Di Barbara Corvi però non si è saputo più nulla ma i suoi familiari non mollano. E nemmeno i magistrati hanno intenzione di mollare. Infatti nel provvedimento di archiviazione si legge: “Nonostante l’impegno investigativo profuso, non si è giunti ad acquisire gravi indizi che possano supportate un’accusa in giudizio…forti sospetti nei confronti di Roberto Lo Giudice, che però non assurgono a sufficienti e concordi elementi indiziari in relazione alla condotta omicidiaria contestata…il pubblico ministero potrà chiedere la riapertura delle indagini se ravvisi l’esigenza di nuove investigazioni”.

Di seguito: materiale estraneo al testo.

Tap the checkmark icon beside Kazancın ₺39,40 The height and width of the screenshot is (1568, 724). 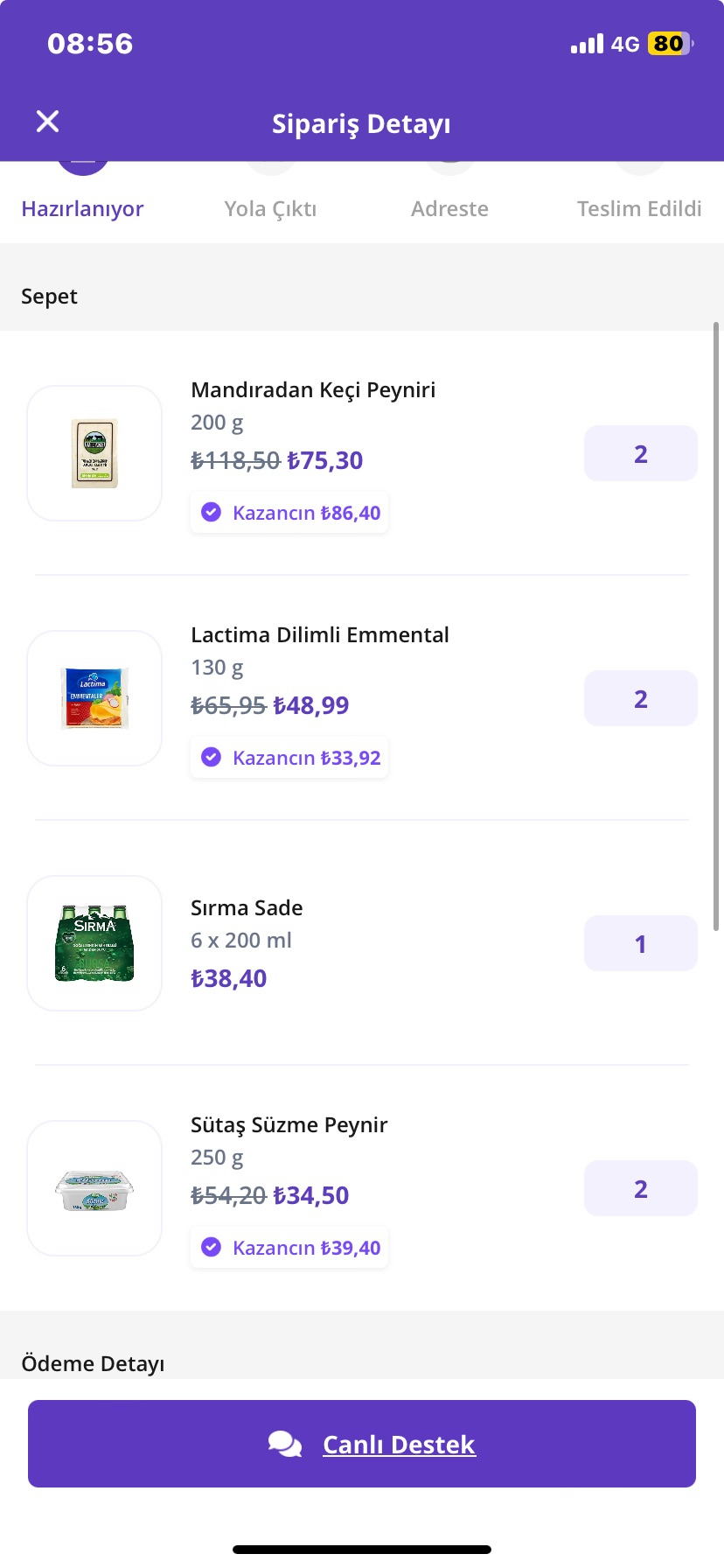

Le sorelle di Barbara, Monica e Irene, mantengono i riflettori accesi sulla vicenda perchè è possibile che, prima o poi, qualcosa succeda: “Sebbene siano passati tutti questi anni, in certi momenti sembra che Barbara sia ancora qui con noi – avevano detto più volte con commozione – In altri invece la sua assenza si sente, come quando pensiamo ai nipotini che sono nati dopo la sua scomparsa e che lei avrebbe amato così tanto…”.

Nel paese umbro qualcuno sa, come più di qualcuno sa a Reggio Calabria. Significativo infatti l’appello di don Tonio Dell’Olio, presidente di Pro Civitate Christiana di Assisi: “Ogni contributo può essere importante – scriveva il sacerdote ad un ipotetico testimone – E se la paura o l’incertezza dovessero tentare di avere la meglio, ti prego di pensare a cosa vorresti facessero gli altri se la vittima fossi tu o una persona a te cara. Noi stiamo cercando testimoni ed elementi nuovi che facciano luce (e giustizia), com’è normale in un Paese che rispetti la vita umana e la legalità. Te lo chiede Barbara, coloro che l’amano e tutti coloro che ne rispettano la memoria…“.